Je le vois ... Il danse dans les airs, prend son élan, vole, concentré, le regard plongé dans les yeux de l'autre.
Sait-il seulement que j'ai retrouvé sa trace ? Sait-il que je suis là à l'observer, clouée dans un fauteuil roulant et que dans un instant le fil merveilleux, tout de tension et de confiance, va être rompu ? Parce que je vais crier son nom et qu'il se rappellera qu'un jour il m'a lâchée, pas seulement au trapèze, le salaud, mais dans la vie.

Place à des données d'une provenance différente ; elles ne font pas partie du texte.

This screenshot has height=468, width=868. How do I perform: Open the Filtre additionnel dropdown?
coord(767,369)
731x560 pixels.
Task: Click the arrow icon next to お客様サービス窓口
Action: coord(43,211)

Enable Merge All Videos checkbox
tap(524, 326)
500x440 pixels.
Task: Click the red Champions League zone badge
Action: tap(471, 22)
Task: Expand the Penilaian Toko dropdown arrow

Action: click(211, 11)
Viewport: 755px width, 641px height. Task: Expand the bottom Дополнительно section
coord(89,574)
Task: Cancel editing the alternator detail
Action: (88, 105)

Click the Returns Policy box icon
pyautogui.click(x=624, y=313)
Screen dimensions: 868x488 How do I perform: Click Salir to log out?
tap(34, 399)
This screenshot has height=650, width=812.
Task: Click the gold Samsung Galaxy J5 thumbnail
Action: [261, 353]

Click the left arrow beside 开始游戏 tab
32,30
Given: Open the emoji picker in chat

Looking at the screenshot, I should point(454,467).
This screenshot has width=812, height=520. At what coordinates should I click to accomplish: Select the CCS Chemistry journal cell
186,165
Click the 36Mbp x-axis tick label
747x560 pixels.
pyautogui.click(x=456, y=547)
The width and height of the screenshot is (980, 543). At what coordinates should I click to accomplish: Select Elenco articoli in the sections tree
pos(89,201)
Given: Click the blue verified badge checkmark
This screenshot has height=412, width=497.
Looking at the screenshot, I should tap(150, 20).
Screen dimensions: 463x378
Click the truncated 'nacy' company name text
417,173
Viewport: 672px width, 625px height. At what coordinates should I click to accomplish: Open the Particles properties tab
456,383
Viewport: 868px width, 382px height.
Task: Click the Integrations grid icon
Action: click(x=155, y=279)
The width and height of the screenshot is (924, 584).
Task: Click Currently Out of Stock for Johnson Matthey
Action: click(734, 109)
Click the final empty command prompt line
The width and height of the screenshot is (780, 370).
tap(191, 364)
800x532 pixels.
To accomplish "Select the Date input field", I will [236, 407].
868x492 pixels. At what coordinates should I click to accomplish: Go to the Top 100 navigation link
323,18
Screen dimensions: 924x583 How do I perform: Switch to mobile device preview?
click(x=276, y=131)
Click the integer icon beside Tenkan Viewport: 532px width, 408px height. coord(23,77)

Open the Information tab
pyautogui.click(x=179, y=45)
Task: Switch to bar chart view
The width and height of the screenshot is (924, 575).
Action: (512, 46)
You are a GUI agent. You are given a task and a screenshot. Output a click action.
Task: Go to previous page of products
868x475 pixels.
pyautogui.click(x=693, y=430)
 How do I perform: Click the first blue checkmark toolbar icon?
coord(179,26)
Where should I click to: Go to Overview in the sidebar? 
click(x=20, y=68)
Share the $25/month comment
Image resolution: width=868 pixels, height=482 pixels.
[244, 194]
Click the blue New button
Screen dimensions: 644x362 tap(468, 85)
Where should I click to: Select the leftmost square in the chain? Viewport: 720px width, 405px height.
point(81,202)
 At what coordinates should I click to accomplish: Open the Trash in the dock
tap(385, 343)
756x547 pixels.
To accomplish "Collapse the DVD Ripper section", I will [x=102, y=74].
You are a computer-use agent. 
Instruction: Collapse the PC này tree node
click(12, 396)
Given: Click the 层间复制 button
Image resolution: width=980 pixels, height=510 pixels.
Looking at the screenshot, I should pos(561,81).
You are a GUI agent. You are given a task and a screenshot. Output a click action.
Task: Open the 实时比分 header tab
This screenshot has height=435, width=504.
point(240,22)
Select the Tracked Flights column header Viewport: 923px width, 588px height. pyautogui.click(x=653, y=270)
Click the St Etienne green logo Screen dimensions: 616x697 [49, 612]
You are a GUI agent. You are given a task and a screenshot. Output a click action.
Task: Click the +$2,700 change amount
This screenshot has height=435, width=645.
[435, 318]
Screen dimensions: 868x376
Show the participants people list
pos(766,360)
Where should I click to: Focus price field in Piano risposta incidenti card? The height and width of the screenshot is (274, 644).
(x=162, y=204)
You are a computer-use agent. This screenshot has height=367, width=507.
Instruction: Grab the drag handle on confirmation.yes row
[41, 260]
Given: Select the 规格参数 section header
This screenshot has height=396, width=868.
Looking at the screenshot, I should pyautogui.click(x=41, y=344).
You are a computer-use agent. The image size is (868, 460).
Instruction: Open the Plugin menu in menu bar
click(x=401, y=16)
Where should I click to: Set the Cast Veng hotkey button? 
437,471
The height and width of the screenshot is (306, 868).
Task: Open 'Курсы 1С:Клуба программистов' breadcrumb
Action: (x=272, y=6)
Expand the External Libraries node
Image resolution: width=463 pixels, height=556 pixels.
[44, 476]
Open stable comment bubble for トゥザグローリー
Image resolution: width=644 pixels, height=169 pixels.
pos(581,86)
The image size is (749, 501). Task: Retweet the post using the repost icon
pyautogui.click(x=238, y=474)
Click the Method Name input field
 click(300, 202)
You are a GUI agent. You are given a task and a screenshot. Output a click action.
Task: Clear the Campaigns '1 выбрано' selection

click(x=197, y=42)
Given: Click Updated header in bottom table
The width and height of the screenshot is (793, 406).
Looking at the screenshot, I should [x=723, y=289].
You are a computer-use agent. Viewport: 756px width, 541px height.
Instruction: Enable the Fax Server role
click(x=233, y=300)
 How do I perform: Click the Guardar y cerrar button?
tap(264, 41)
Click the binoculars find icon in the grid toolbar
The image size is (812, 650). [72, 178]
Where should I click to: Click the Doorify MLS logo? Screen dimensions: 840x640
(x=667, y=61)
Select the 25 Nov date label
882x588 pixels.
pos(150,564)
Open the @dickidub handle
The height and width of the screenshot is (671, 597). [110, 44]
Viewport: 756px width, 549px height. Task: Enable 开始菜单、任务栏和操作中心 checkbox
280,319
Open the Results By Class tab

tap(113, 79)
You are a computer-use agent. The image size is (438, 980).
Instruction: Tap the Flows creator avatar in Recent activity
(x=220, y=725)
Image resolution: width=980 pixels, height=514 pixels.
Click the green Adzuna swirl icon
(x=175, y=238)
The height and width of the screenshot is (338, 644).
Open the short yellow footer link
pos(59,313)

Un ratage au trapèze, cela peut arriver au meilleur des artistes, mais abandonner un partenaire blessé, c'est de la trahison ! Ma chute, j'aurais pu la lui pardonner, mais sa fuite !
S'il m'entend maintenant, s'il me voit, s'il chute, s'il meurt, c'est mon espoir que je perds. Qu'attendrais-je du jour qui vient ? Sa mort est la mienne.
Patience ! Patience ! Vivre !
Je tairai mon cri ; il ne m'entendra pas hurler son nom. Ce n'est pas sa mort que je souhaite, c'est voler que je veux, voler à nouveau,...voler en lui, si ce n'est avec lui. ... Et lui apprendre à marcher.
Mais comment ? Comment ?
Et bien … J'oserai, je le rencontrerai.